Ali adalah lelaki pertama yang mengimani Kerasulan Muhammad SAW. Usianya masih dini, ketika di hadapan pembesar Quraish ia menyatakan sumpah setianya kepada Kanjeng Nabi. Sejak saat itu Ali selalu berada di sisi Nabi. Ia merelakan tubuh dan jiwanya untuk melindungi junjungannya.
Sedangkan pembunuh keji di malam Ramadhan itu bernama Abdurahman Ibnu Muljam.
Siapakah Ibnu Muljam? Apakah dia seorang pembenci Islam? Atau seorang yang tidak mengakui Al Quran? Atau seorang penyembah berhala?
Bukan. Ibnu Muljam dikenal rajin ibadah sampai dahinya menghitam. Dia hafal Al Quran. Dia menjalankan puasa Daud, sehari puasa, sehari tidak. Dia rutin sholat malam.
Dengan segala ibadahnya yang menurutnya hebat itu, Ibnu Muljam merasa lebih Islami dari Ali. Lebih beragama dari Amirul Mukminin.
Ibnu Muljam mengkafirkan Ali. Menuduh Ali tidak berpegang pada hukum Allah. Lantas lelaki tukang ibadah tetapi bebal itu merasa berhak untuk menumpahkan darah Ali.
Ibnu Muljam menista keluasan ilmu Imam Ali dengan kedangkalan pikirannya. Padahal Rasulullah yang mulia pernah berkata kepada Ali, “Sesungguhnya tidak mencintaimu kecuali mukmin dan tidak membencimu kecuali munafik”.
Tiga hari setelah peristiwa itu, Imam Ali syahid. Peribadi agung itu wafat akibat tebasan pedang seorang yang mengaku muslim. Ali dibunuh oleh orang yang mengaku ingin menegakkan hukum Allah.

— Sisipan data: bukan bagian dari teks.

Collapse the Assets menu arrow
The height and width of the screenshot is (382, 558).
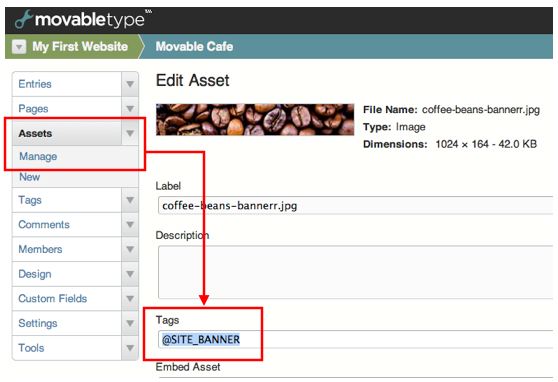coord(130,133)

Peristiwa tersebut adalah salah satu tragedi yang paling memilukan dalam sejarah Islam. Dari tangan Ibnu Muljam, cahaya agama ingin dimatikan.
Ideologi Ibnu Muljam adalah ideologi yang menganggap orang yang tidak sepemikiran dengannya sebagai kafir. Orang yang berbeda dengannya adalah sesat. Karena itu wajib dibinasakan.
Orang seperti Ibnu Muljam selalu berteriak, “berpeganglah pada hukum Allah.” Untuk menghardik siapa saja yang berbeda dengannya.
Padahal maksudnya, hukum Allah menurut versinya sendiri. Hukum Allah yang ditafsirkannya sendiri.
Orang-orang pandir itu merasa keluasan kitab suci bisa ditekuk dalam keterbatasan isi kepalanya yang sedikit. Orang-orang seperti ini memamah agama dengan memupuk kedengkian.
Jika orang berbeda versi tentang agama Ibnu Muljam langsung menuding orang tersebut keluar dari Islam. Langsung mencapnya masuk neraka. Dan yang paling mengerikan, menghalalkan darahnya.
Dari sekadar seorang manusia pandir, Ibnu Muljam ingin menjelma menjadi Tuhan. Dia merasa berhak membunuh orang lain dengan keji.
Ibnu Muljam yang selalu menampakkan diri sebagai ahli ibadah ini dicatat sejarah dengan tinta paling nista karena memercikan darah seorang manusia mulia.
Dia dengan bengis menebaskan pedangnya kepada Ali bin Abi Thalib. Ditebas ketika Ali sedang bersujud. Padahal Ali adalah orang yang mencintai dan dicintai Kanjeng Rasul. Dalam soal pemahaman keagamaan, boleh dibilang Ali adalah orang yang paling memahami Islam setelah Rasulullah.
Ibnu Muljam telah lama mati. Tapi cara berfikirnya diwarisi sampai saat ini. Cara berfikir kaum Khawarij. Mereka yang selalu merasa benar sendiri sambil memamerkan ibadah ritualnya untuk menakut-nakuti orang.
Dari semangat Khawarijme inilah lahir pemahaman Wahabi pembawa misi Ibnu Muljam baru.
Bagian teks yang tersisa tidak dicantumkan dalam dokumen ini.